#### Source text:
# # # # #
We will continue to accept invitations to meet with and to voice our concerns to anyone of any party, for this is hardly partisan, who is willing to correct the infringements on religious freedom that we are now under. But as we do so, we cannot rely on off the record promises of fixes without deadlines and without assurances of proposals that will concretely address the concerns in a manner that does not conflict with our principles and teaching.

The cardinal’s letter then described the difficulties of finding a legislative remedy to the problems caused by the mandate, noting that, in the recent Senate debate over the Blunt amendment, “our opponents sought to obscure what is really a religious freedom issue by maintaining that abortion-inducing drugs and the like are a ‘women’s health issue.’ We will not let this deception stand.” (As a concrete expression of that commitment, the bishops’ conference is preparing and will soon distribute materials for use in parishes, which make clear that the issue here is religious freedom.)

But as attempts to find a legislative remedy continue, Cardinal Dolan noted that the judicial path to the defense of religious freedom is the likeliest to achieve success, given both the First Amendment and the Religious Freedom Restoration Act. Thus the cardinal indicated that “our bishops’ conference, many individual religious entities, and other people of good will” are working with pro bono legal assistance to challenge the mandates in the federal courts; some suits have already been filed, and others will be filed in coming days. Given the Supreme Court’s recent Hosanna-Tabor decision, it is not easy to see how the administration will successfully defend its latest attempt to erode the institutions of civil society and violate individual consciences. That it will try to do so, however, is a fact of which voters should be constantly reminded as the year unfolds.
# # # # #
#### Data for analysis:

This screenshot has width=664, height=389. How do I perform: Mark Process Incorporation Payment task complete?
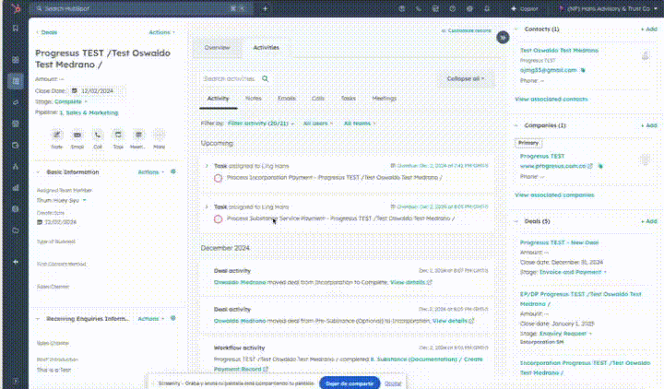(219, 177)
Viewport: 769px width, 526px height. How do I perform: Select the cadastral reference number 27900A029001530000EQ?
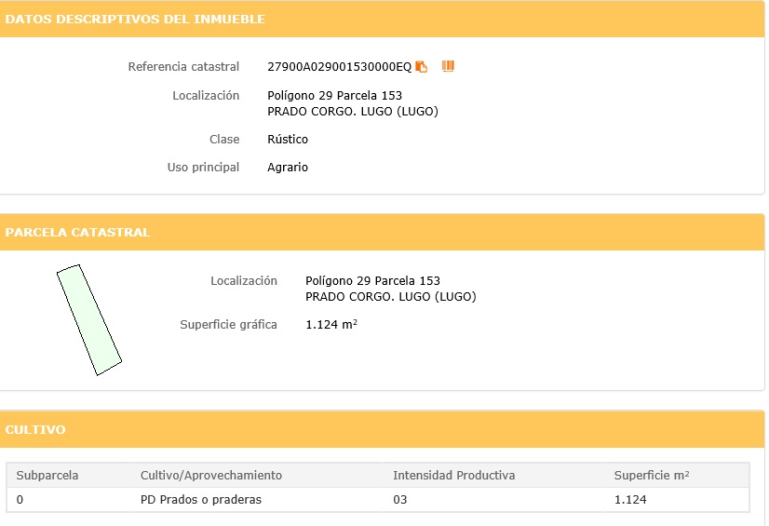pos(339,67)
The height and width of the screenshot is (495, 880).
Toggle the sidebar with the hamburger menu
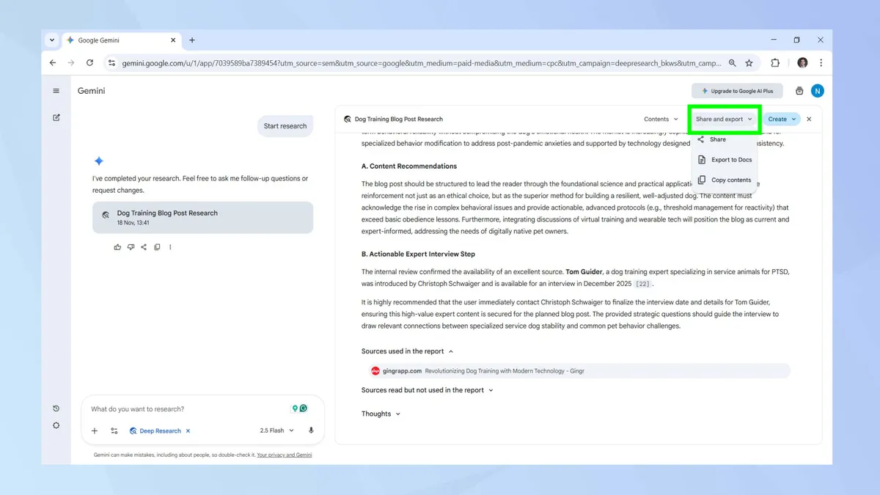[x=56, y=90]
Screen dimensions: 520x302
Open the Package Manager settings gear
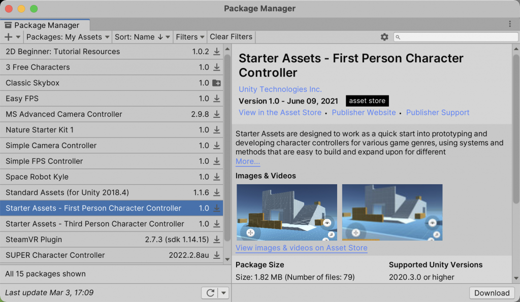tap(384, 37)
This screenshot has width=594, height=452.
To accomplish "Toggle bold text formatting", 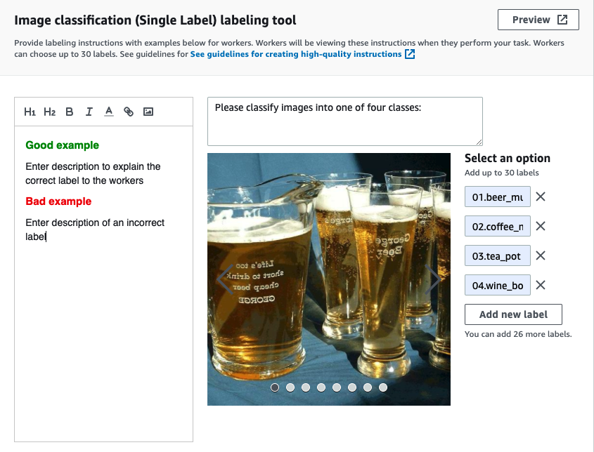I will coord(69,112).
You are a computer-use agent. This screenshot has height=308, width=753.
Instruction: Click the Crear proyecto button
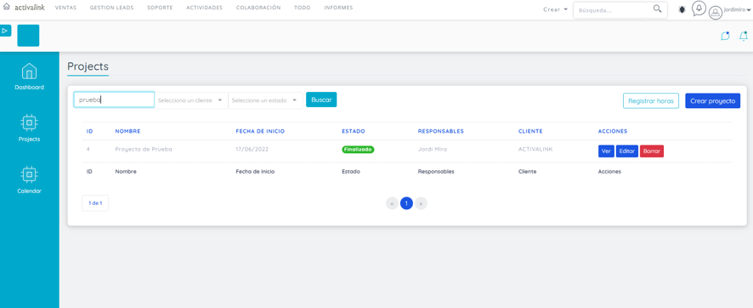(x=713, y=101)
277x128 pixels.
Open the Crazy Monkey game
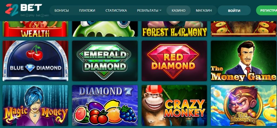pyautogui.click(x=174, y=105)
# # # # #
#### Task requirements:
1. In the passage on religious freedom, rewrite the paragraph beginning "But as attempts to find a legislative remedy continue" as a shorter list that keeps its main facts.
2. Name every amendment, statute, or court decision mentioned in the passage on religious freedom.
3. Write the next paragraph of the passage on religious freedom, picking up after its final sentence.

#### Response list:
1.
- Cardinal Dolan judged the judicial path the likeliest way to defend religious freedom, citing the First Amendment and the Religious Freedom Restoration Act.
- The bishops' conference, many individual religious entities, and other people of good will are challenging the mandates in federal courts with pro bono legal help.
- Some suits have already been filed, and more will follow in coming days.
- Given the Supreme Court's Hosanna-Tabor decision, it is hard to see how the administration can defend its attempt to erode civil society's institutions and violate individual consciences.
- Voters should be reminded throughout the year that the administration will try to do so anyway.

2.
- the Blunt amendment
- the First Amendment
- the Religious Freedom Restoration Act
- the Supreme Court's Hosanna-Tabor decision

3.
The rigor with which the bishops have challenged the administration and its HHS mandate has not been given the attention it deserves, except in the distorted sense that has dominated too much mainstream media coverage of the debate: that this is all about those antediluvian bishops trying to impose on the entire country a morality their own people reject. But under the leadership of Cardinal Dolan, Bishop William Lori of Bridgeport, chairman of the bishops’ conference’s recently formed Ad Hoc Committee on Religious Liberty, and others, the bishops have stayed on message (and on point), insisting that the mandate is an infringement on religious freedom of grave concern to all. As one Catholic feminist blogger put it, “This is as much about birth control as the American Revolution was about tea.”

The bishops have also, and at last, taken aim at those within the Catholic family urging an acceptance of the administration’s bogus “accommodation.” Cardinal Dolan’s letter took an unprecedented shot at the Jesuit magazine, America; Bishop Lori went even farther in a letter to that journal, noting that its disdain for the bishops allegedly getting lost in “details” of policy ignores every one of the mandate’s infringements on the religious freedom of both institutions and individuals. To which it might be added that it takes a special kind of moral blindness (or partisan besottedness) to suggest, as America did, that requiring the Church’s institutions and employers of conscience to provide health insurance that includes abortifacients like Ella is a “detail.” Moreover, as Cardinal Dolan’s letter made clear, the administration has a very direct way of “working out the wrinkles” in such “details”: It’s Obama’s way, or no way.

The media echo chamber may continue to reverberate with Rush Limbaugh’s stupidities. But the real battle continues, and, as it moves towards the courts, it looks more and more like a battle that can and will be won. The issue is clear, and the bishops are all-in.

— George Weigel is Distinguished Senior Fellow of Washington’s Ethics and Public Policy Center, where he holds the William E. Simon Chair in Catholic Studies.